Mutharika campaigned on his record of keeping the southern African nation’s economic growth rate at almost 7 percent and ending years of intermittent food shortages. Tembo, who has refused to accept the defeat, said his Malawi Congress Party would challenge the results peacefully in the courts.
Election monitors from the European Union and the Commonwealth of former U.K. colonies said yesterday that the domination of state-owned media by Mutharika’s party distorted the election campaign in the president’s favor.
Mutharika thanked former president Bakili Muluzi, who backed Tembo in the race, for attending the inauguration, the first time he has showed up at a government function in five years.
“This is the way things should go,” Mutharika said. “We ought to work together for the good of the nation. Dialogue and reconciliation will heal our nation.” With votes for 144 parliamentary seats counted, the DPP has won 87 to 17 for Tembo’s MCP and 14 for Muluzi’s United Democratic Front, state television reported.

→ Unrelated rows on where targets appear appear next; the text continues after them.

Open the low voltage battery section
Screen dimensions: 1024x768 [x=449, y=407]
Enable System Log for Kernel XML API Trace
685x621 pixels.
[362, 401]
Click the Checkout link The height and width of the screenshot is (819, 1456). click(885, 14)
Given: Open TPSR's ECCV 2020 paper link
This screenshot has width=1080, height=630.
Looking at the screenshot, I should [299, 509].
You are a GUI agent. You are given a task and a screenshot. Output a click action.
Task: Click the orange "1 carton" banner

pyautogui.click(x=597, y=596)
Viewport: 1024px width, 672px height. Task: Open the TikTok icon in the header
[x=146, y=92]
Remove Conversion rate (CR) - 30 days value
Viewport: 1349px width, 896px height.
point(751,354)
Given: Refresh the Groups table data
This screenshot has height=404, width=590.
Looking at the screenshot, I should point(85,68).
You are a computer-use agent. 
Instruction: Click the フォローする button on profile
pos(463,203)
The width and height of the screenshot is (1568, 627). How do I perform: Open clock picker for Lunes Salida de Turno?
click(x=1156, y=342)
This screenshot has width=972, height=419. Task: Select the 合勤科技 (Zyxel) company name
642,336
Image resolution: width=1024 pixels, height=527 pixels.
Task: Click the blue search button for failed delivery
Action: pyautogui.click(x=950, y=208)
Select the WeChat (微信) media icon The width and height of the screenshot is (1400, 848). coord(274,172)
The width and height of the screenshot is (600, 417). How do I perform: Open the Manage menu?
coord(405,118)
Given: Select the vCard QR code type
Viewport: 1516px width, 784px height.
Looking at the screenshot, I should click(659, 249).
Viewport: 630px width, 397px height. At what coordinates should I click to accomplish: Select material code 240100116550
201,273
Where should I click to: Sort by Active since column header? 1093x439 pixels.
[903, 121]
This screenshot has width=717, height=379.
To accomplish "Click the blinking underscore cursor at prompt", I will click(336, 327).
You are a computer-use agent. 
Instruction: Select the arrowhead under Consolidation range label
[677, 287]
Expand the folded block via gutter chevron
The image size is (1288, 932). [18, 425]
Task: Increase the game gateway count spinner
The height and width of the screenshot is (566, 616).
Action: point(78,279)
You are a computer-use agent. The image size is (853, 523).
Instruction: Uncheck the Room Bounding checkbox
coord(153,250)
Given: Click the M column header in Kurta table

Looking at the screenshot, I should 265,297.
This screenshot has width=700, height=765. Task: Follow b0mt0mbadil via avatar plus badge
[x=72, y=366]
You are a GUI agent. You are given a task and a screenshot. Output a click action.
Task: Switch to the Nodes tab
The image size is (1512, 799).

Independent candidates captured 24 seats, while two went to smaller parties, it said.
Under Mutharika, a U.S.-trained economist, growth in the country of 14.3 million people averaged 6.6 percent during the past five years. Good weather and subsidies for poor farmers helped to turn Malawi from a regular recipient of aid into an exporter of food.
Eighty-five percent of the people in the landlocked nation live in rural areas.
“In a country where most of the population is rural, it was about getting fertilizer to grow crops and feeding families,” said Rafik Hajat, the director of a Malawian lobby group, the Institute for Policy Interaction in Blantyre.